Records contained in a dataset
---*---
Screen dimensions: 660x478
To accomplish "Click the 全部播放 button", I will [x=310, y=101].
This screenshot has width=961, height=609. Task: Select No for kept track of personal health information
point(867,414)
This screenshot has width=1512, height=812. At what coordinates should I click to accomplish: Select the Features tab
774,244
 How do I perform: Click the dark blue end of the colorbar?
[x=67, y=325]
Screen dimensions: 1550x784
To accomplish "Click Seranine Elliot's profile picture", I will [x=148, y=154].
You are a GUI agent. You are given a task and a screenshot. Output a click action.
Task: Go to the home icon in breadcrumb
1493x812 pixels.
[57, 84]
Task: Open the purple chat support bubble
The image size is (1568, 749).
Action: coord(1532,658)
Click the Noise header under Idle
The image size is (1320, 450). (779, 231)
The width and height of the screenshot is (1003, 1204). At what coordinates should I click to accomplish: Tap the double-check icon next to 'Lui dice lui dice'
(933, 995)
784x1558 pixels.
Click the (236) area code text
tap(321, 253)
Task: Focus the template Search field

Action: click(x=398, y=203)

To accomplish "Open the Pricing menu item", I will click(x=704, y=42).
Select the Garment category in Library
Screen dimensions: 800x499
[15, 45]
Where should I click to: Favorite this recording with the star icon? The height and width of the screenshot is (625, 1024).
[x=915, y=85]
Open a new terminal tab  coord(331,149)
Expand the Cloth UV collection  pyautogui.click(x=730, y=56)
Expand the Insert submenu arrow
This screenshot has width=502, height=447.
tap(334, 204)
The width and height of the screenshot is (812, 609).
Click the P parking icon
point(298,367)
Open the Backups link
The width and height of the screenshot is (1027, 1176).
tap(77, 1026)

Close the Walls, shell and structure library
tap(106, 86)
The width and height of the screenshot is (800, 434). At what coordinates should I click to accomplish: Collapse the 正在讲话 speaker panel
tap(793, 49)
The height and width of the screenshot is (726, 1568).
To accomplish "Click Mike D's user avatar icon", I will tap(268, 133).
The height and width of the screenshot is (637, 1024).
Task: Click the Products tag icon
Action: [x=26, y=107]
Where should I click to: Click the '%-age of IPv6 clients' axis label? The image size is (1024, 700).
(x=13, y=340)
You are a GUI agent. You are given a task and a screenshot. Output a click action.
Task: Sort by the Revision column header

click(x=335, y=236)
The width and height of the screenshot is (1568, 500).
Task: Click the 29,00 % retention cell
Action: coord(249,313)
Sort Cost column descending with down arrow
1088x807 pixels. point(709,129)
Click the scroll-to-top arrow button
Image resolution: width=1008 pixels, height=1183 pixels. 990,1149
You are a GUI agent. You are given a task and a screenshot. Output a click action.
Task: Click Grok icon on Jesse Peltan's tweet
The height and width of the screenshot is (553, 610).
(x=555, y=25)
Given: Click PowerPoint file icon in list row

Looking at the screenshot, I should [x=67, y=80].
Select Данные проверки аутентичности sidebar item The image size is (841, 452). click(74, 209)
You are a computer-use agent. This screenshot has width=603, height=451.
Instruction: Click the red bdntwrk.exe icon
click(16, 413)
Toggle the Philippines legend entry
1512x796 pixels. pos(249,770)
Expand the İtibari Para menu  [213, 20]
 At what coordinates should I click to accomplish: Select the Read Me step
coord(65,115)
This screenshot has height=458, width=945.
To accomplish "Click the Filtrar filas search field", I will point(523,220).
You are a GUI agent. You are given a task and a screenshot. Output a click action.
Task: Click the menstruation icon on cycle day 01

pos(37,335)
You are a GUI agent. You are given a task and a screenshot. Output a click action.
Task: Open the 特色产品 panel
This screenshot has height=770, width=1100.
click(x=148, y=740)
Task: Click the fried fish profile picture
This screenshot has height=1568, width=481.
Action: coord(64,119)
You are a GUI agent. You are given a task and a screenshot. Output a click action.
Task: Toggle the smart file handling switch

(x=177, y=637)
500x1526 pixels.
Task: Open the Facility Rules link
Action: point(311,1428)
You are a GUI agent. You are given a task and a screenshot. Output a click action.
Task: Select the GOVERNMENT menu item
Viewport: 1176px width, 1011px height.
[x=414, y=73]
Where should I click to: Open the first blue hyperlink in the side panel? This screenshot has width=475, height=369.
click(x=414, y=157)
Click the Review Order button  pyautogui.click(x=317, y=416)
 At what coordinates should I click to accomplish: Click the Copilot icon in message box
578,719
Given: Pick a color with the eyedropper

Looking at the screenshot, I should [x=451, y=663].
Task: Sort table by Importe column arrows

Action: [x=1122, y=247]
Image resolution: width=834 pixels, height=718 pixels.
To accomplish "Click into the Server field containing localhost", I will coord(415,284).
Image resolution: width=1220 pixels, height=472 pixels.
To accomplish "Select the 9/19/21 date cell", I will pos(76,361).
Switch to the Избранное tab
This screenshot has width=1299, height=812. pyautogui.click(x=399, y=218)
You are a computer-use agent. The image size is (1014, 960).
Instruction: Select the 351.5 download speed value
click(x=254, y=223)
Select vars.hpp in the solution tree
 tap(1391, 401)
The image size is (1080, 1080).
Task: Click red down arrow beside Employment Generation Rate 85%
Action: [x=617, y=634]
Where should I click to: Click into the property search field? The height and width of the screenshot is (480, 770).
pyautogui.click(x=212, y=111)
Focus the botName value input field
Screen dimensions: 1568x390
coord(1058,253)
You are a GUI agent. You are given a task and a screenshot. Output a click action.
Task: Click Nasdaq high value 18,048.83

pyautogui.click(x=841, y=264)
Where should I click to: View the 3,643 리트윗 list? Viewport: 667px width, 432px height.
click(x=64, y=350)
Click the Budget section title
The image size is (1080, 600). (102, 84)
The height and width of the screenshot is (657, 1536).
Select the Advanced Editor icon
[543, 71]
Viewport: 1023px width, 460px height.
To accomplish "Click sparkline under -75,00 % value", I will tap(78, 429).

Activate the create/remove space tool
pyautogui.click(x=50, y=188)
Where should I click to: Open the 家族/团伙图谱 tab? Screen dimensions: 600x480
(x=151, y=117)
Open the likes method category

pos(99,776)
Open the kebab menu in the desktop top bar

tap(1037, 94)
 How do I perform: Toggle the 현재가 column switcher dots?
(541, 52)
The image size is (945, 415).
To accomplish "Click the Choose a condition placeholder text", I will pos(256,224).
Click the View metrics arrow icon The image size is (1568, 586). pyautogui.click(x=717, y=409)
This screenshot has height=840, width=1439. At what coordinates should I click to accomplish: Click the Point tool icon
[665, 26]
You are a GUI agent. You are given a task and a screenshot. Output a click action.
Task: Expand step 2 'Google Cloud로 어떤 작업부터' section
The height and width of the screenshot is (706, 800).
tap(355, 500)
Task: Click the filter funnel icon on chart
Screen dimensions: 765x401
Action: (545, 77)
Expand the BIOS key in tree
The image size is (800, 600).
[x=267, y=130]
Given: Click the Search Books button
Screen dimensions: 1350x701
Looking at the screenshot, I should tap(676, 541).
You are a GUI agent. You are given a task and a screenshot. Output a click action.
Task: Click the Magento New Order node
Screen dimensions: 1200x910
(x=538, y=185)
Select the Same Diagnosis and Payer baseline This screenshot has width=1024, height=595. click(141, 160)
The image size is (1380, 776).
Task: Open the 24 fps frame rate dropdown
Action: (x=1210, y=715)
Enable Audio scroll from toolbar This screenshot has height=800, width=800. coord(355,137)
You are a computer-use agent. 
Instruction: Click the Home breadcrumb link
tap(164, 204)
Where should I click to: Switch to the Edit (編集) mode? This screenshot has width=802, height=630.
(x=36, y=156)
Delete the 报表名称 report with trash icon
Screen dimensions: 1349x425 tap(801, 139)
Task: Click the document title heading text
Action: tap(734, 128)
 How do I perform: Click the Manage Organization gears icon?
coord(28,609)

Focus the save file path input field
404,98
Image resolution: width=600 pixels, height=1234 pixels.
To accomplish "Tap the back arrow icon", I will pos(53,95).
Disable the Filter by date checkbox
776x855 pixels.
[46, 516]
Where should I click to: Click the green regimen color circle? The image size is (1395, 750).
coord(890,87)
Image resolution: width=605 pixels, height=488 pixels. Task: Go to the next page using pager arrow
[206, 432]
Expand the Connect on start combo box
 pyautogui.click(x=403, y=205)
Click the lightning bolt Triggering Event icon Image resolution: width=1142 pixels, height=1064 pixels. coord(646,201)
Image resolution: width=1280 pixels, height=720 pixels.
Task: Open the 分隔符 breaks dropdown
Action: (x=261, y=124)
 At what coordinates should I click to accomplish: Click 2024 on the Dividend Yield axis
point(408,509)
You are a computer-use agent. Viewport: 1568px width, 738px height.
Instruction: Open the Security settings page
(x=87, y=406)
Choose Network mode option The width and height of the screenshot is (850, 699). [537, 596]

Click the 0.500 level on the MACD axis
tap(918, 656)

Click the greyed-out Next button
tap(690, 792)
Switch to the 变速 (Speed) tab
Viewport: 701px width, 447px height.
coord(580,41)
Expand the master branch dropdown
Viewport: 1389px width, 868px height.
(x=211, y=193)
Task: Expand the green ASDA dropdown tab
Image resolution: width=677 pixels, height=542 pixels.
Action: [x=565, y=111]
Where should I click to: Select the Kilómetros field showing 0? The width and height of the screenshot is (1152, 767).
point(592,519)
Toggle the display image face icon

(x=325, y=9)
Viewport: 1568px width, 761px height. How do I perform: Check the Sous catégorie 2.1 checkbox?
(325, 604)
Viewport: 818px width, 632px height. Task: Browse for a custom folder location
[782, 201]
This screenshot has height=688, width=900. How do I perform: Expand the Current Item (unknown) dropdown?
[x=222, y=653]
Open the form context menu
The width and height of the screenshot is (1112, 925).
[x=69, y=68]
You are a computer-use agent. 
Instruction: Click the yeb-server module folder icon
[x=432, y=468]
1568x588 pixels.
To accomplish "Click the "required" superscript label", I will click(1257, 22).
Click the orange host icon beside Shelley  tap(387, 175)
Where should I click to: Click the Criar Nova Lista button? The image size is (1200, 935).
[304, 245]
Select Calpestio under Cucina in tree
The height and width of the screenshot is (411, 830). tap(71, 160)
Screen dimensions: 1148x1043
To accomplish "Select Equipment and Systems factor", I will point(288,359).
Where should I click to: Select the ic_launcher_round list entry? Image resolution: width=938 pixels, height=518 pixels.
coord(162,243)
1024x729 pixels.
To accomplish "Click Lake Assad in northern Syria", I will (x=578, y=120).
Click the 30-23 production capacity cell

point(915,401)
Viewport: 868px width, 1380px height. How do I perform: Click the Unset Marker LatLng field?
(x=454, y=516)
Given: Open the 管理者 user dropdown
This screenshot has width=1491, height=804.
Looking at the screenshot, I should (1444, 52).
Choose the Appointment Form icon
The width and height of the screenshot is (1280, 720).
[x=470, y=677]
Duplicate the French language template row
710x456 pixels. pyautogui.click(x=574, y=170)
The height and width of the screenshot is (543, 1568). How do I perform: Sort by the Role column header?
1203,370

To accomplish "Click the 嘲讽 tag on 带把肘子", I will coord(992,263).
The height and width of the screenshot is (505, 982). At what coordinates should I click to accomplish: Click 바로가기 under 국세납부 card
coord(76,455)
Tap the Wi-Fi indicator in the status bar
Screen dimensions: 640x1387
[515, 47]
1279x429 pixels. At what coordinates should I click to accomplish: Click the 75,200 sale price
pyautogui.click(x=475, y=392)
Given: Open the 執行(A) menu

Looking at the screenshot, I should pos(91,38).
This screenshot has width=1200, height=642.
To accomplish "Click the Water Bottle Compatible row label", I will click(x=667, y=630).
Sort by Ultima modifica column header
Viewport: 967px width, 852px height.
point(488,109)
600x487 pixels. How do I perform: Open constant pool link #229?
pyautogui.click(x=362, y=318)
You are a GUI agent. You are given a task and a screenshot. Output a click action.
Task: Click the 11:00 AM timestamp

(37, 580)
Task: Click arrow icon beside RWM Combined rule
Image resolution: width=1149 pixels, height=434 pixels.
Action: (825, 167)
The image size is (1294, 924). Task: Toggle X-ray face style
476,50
---*---
Copy out the lines above word for word, stopping after the line containing "Open the Backups link".

* [WRITTEN ANSWER]:
Screen dimensions: 660x478
To accomplish "Click the 全部播放 button", I will [x=310, y=101].
This screenshot has width=961, height=609. Task: Select No for kept track of personal health information
point(867,414)
This screenshot has width=1512, height=812. At what coordinates should I click to accomplish: Select the Features tab
774,244
 How do I perform: Click the dark blue end of the colorbar?
[x=67, y=325]
Screen dimensions: 1550x784
To accomplish "Click Seranine Elliot's profile picture", I will [x=148, y=154].
You are a GUI agent. You are given a task and a screenshot. Output a click action.
Task: Go to the home icon in breadcrumb
1493x812 pixels.
[57, 84]
Task: Open the purple chat support bubble
The image size is (1568, 749).
Action: coord(1532,658)
Click the Noise header under Idle
The image size is (1320, 450). (779, 231)
The width and height of the screenshot is (1003, 1204). At what coordinates should I click to accomplish: Tap the double-check icon next to 'Lui dice lui dice'
(933, 995)
784x1558 pixels.
Click the (236) area code text
tap(321, 253)
Task: Focus the template Search field

Action: click(x=398, y=203)

To accomplish "Open the Pricing menu item", I will click(x=704, y=42).
Select the Garment category in Library
Screen dimensions: 800x499
[15, 45]
Where should I click to: Favorite this recording with the star icon? The height and width of the screenshot is (625, 1024).
[x=915, y=85]
Open a new terminal tab  coord(331,149)
Expand the Cloth UV collection  pyautogui.click(x=730, y=56)
Expand the Insert submenu arrow
This screenshot has width=502, height=447.
tap(334, 204)
The width and height of the screenshot is (812, 609).
Click the P parking icon
point(298,367)
Open the Backups link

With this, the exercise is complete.